(MATERIAL PROVIDED begins)

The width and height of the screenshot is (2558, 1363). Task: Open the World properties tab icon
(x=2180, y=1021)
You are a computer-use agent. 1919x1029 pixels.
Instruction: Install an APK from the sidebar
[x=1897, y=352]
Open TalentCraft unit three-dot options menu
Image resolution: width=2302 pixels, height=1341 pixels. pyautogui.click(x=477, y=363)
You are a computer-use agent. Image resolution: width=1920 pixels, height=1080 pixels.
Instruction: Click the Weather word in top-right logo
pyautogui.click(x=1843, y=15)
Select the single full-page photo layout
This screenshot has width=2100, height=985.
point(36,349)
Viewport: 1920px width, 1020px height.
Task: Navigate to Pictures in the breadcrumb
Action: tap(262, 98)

(MATERIAL PROVIDED ends)

Output the data once more, exactly as given.

The width and height of the screenshot is (2558, 1363). Task: Open the World properties tab icon
(x=2180, y=1021)
You are a computer-use agent. 1919x1029 pixels.
Instruction: Install an APK from the sidebar
[x=1897, y=352]
Open TalentCraft unit three-dot options menu
Image resolution: width=2302 pixels, height=1341 pixels. pyautogui.click(x=477, y=363)
You are a computer-use agent. Image resolution: width=1920 pixels, height=1080 pixels.
Instruction: Click the Weather word in top-right logo
pyautogui.click(x=1843, y=15)
Select the single full-page photo layout
This screenshot has width=2100, height=985.
point(36,349)
Viewport: 1920px width, 1020px height.
Task: Navigate to Pictures in the breadcrumb
Action: tap(262, 98)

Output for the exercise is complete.